GBP/EUR 1.2033 (0.8310)
Yesterday was mixed on the risk front with European equities rallying higher for the second consecutive day, but in the US stocks struggled to advance despite a strong headline durable good reading and finished the day in the red. The USD struggled and finished the day slightly lower against a basket of major currencies. The tone remained uncertain overnight with Asian markets ebbing between gains and losses with the NZD and AUD outperforming on the currency front while the Eur has continued to look vulnerable.
The ECB’s recent concerted effort to talk down the EUR is having the desired effect. The move has been difficult to miss and the ECB have been masters of verbal intervention since Draghi took over, however there has been a lack of follow through in EUR selling and it may be the case that this time the ECB will actually have to act on their threats.

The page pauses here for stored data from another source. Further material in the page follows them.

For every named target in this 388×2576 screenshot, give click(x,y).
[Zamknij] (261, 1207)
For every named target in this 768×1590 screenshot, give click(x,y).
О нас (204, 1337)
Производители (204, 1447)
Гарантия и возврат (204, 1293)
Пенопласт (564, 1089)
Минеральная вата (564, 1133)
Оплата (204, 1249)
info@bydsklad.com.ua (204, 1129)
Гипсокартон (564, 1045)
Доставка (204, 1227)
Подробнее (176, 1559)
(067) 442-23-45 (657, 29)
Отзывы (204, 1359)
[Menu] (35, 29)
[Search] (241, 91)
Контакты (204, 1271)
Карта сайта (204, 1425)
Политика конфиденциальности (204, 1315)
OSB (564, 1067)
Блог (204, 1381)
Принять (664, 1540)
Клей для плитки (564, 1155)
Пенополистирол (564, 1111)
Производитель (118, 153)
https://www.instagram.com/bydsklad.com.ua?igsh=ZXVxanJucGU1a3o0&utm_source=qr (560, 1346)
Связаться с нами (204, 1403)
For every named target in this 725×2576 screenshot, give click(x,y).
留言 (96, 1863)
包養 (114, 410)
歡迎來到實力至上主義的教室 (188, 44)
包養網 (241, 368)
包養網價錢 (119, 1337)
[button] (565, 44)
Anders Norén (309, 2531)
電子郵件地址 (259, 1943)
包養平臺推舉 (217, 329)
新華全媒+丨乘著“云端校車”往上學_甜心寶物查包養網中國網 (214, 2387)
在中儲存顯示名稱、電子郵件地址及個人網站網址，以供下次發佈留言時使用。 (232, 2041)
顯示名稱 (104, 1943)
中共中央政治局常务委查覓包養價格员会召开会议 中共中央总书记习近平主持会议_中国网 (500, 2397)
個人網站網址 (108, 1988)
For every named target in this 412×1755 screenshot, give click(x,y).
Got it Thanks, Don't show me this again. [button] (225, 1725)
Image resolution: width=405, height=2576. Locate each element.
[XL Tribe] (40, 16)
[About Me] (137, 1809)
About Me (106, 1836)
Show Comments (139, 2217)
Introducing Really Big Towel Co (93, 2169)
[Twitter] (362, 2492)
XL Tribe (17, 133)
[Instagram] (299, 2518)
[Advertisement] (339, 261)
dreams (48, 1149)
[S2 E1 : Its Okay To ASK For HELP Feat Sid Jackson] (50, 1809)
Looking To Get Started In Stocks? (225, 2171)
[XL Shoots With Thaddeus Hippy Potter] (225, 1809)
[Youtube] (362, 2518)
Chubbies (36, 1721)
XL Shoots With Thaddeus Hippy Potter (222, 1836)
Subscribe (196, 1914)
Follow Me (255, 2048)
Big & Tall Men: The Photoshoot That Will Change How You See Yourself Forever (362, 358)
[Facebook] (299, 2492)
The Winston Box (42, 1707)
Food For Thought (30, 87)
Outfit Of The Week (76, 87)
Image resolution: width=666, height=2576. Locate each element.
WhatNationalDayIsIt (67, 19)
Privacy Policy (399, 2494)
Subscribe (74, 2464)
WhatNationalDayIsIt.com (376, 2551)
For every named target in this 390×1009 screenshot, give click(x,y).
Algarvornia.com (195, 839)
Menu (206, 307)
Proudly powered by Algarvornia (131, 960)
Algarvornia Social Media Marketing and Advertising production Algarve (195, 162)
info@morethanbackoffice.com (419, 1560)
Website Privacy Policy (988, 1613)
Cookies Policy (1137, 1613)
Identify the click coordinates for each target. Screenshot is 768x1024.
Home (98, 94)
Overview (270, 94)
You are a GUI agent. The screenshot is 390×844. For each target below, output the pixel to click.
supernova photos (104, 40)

Draghi and other ECB members have been vocal linking the weak inflation environment with an overly strong single currency but in a global environment where yields remain so low, much of Europe and its debt still offers attractive yields for investors. This is evident in record or multi year lows from Spanish, Italian and Greek yields. Continued negative rhetoric on the EUR will eventually have the desired effect, or the ECB will be forced to act, but for now the single currency is hanging on by its fingernails.
GBP has had a firm couple of days, advancing against the USD and EUR for three consecutive days, since the marginally stronger core inflation. That being said the move has been slow and steady but lacks real drive or conviction to suggest the pound will be going back to recent multi year highs. The pound’s strength continues to be derived from rate hike expectations and the longer the BOE imply spare capacity remains in the economy the further rate hike expectations will be pushed back, should this occur we’d expected GBP bears to begin selling.
February retail sales from the UK headline the European economic calendar with the year on year figure expected to show a 2.9% rise, the slowest pace in 3 months, down from 4.8% in January, this may lead to some reactionary GBP selling but is unlikely to have much effect on real market interest rates.
The USD has had a mixed few days, while struggling to advance further on last week’s gains we have seen some retracement but overall the USD has been relatively neutral over the last three days. Despite the selloff in US equities yesterday the greenback benefited little. US Durable Goods beat expectation posting growth of 2.2% vs .8% expected which should have seen the USD rally but the underlying data was less positive.
The afternoon session brings us US Q4 GDP figures, this will be the third update on the figures and expectations would suggest the market is looking for an upgrade to 2.7% from 2.4% annualised. We also have consumption and jobless claims data on tap, all have the ability to drive taper expectations but the GDP figure will be the primary focus. The USD is firmer so far this morning.